Judge Questions Role of Late-Night Trading at Murder Trial
By Ian Neubauer
An unprovoked shooting spree that left a man dead in Melbourne last year raises serious questions about late-night trading, a Supreme Court judge said at Monday’s (September 22) sentencing of convicted killer, Christopher Hudson.
“This community, in its attempt to come to grips with this offering, may have to decide whether what happened… was a consequence of an accepted culture which allows venues to operate at almost all hours, at which it seems that over-indulgence in alcohol is accepted if not encouraged, and at which the use of illicit drugs is at the very least tolerated,” The Australian reported Justice Paul Coghlan saying before sentencing Hudson to life in jail.
Hudson shot three people in the early hours of June 18 last year following an all-night drinking and drug-taking session at a number of nightclubs and strip bars in Melbourne’s King Street entertainment district.
Killed on the day was Brendan Keilar, a father of two who came to Douglas’s defence while Hudson attempted to drag her by her hair into an awaiting taxi.
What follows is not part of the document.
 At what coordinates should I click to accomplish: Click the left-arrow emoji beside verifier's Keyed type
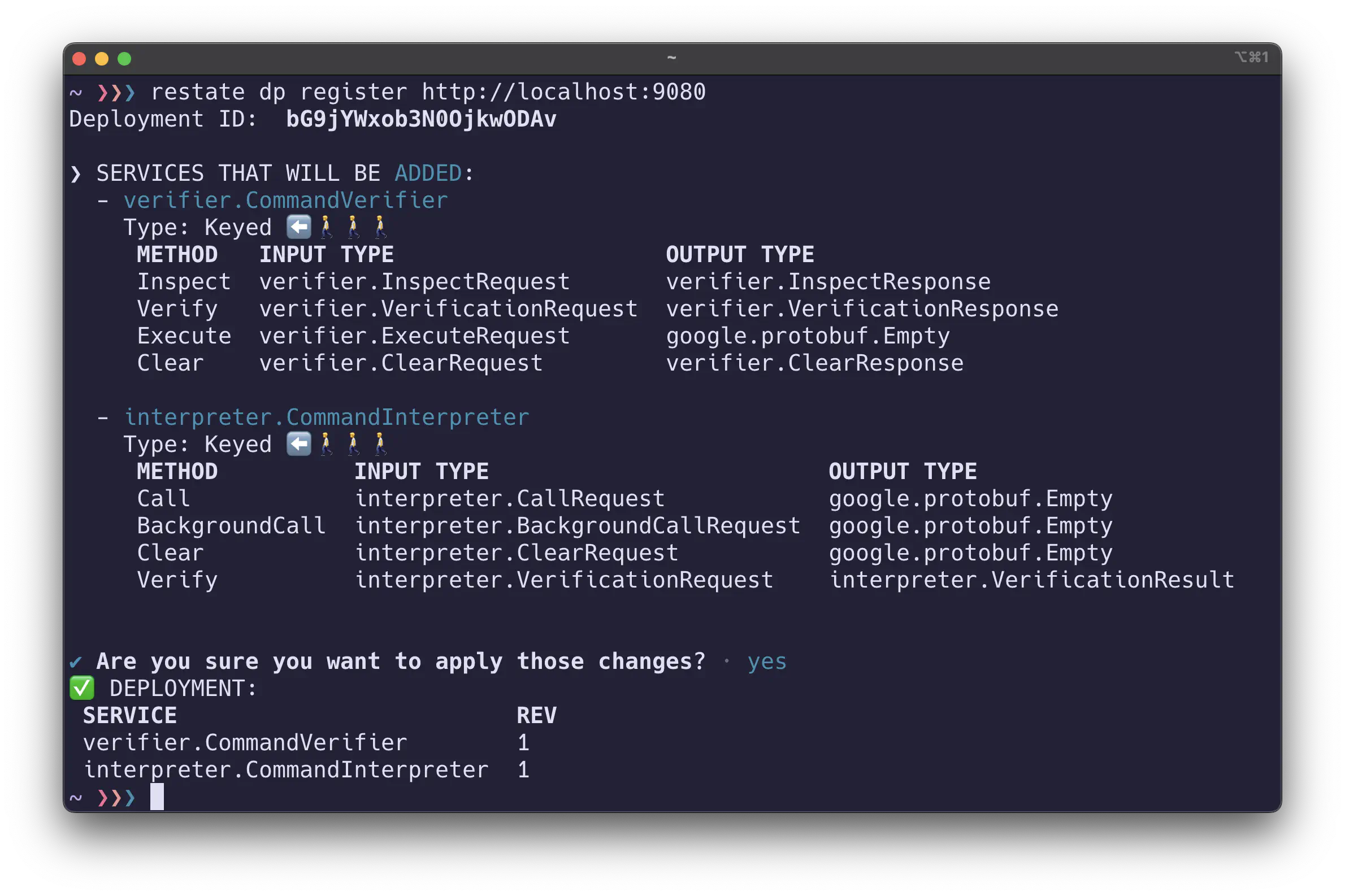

Another man who also came to Douglas’s defence, Dutch tourist Paul de Waard, was shot twice in the stomach but survived.
The court also heard how Hudson viciously assaulted dancer Autumn Daly-Holt before the killings, punching and kicking her and throwing her off a flight of stairs outside the club she worked at for no apparent reason.
Hudson will be able to apply for parole in 2043. He will be 65 and will have served a minimum of 35 years behind bars.